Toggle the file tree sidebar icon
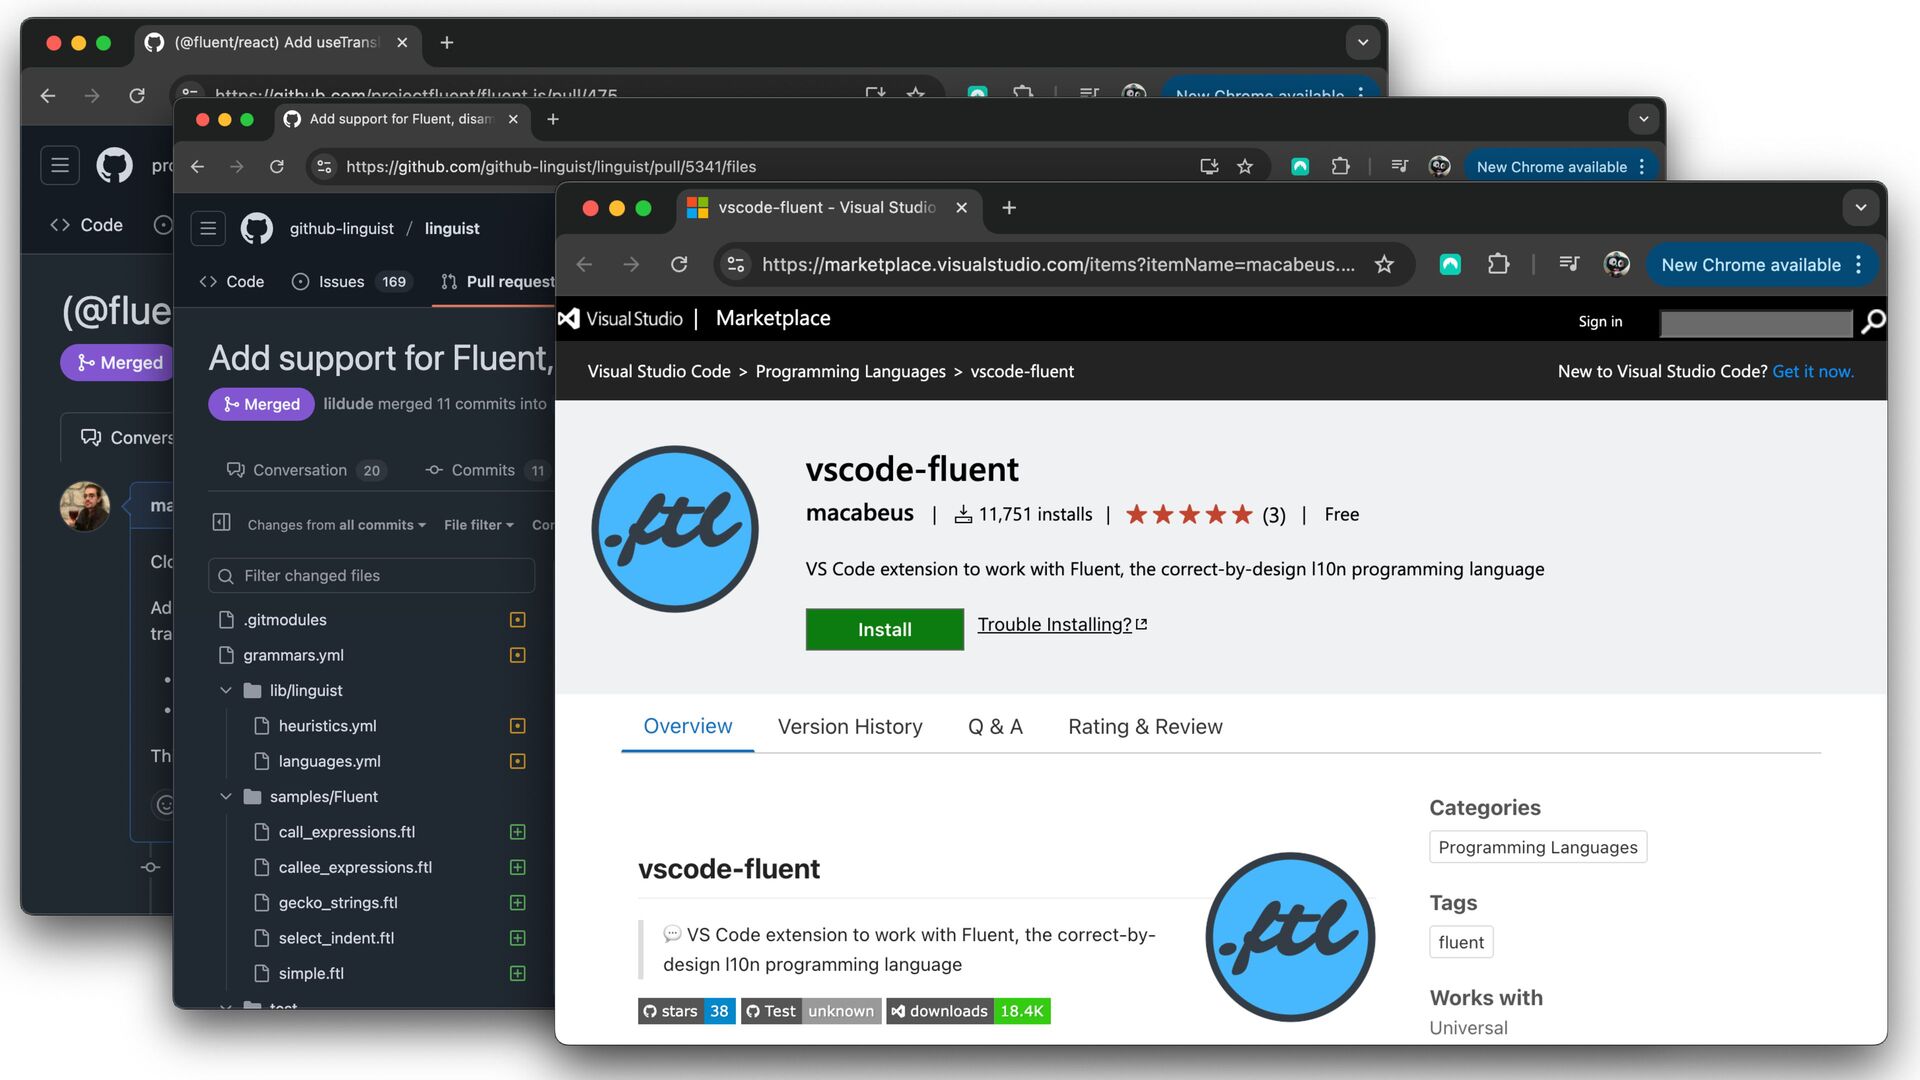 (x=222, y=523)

* * *

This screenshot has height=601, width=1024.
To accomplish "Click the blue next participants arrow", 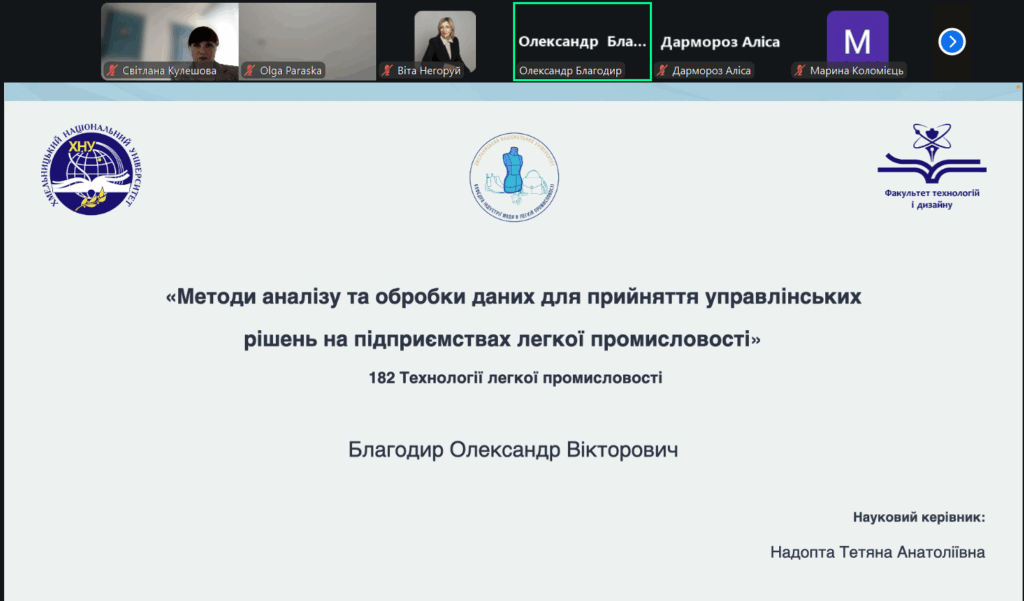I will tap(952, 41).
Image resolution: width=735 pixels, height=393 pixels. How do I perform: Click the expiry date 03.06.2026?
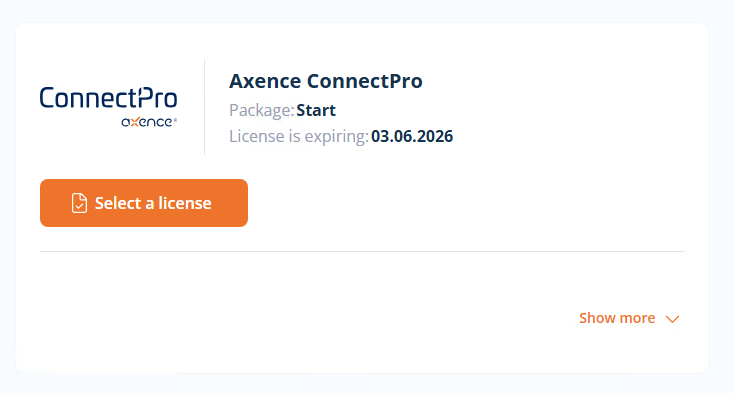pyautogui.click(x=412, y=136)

...

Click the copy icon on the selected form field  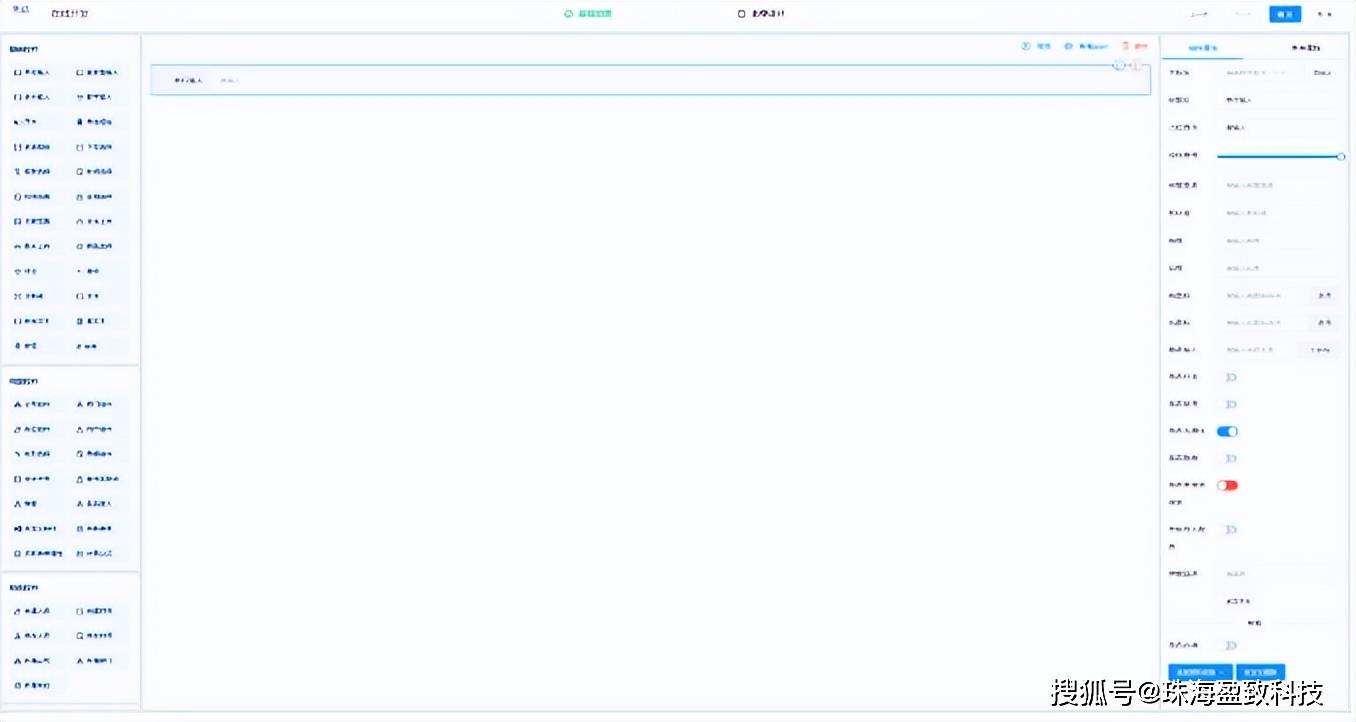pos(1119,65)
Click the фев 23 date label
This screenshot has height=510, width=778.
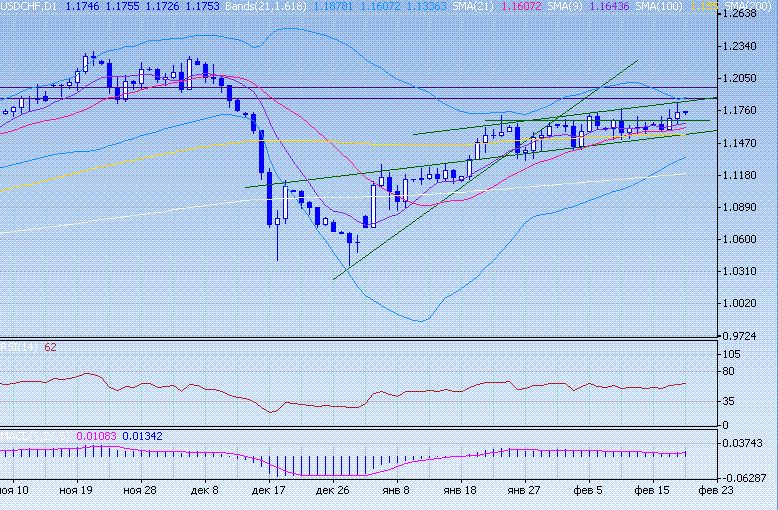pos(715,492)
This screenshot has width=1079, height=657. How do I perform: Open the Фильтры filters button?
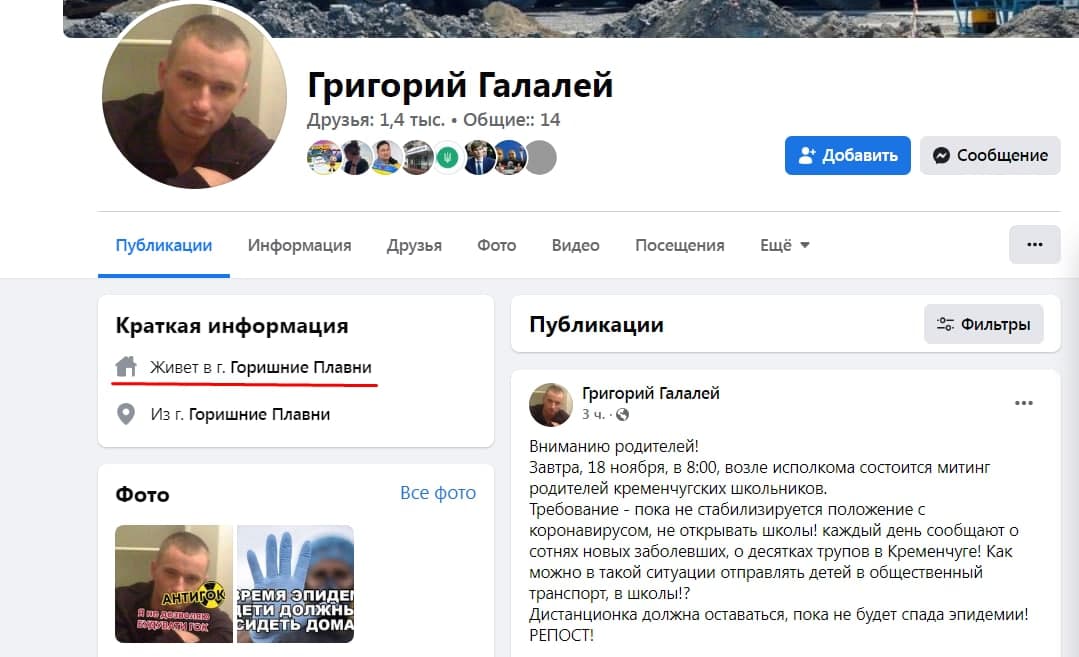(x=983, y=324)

*STATED TASK:* Copy out the rows from the line with "This screenshot has width=1079, height=657." to the line with "(x=983, y=324)", including both of those lines, and omit the pictures.

*SOLUTION:*
This screenshot has width=1079, height=657. How do I perform: Open the Фильтры filters button?
(x=983, y=324)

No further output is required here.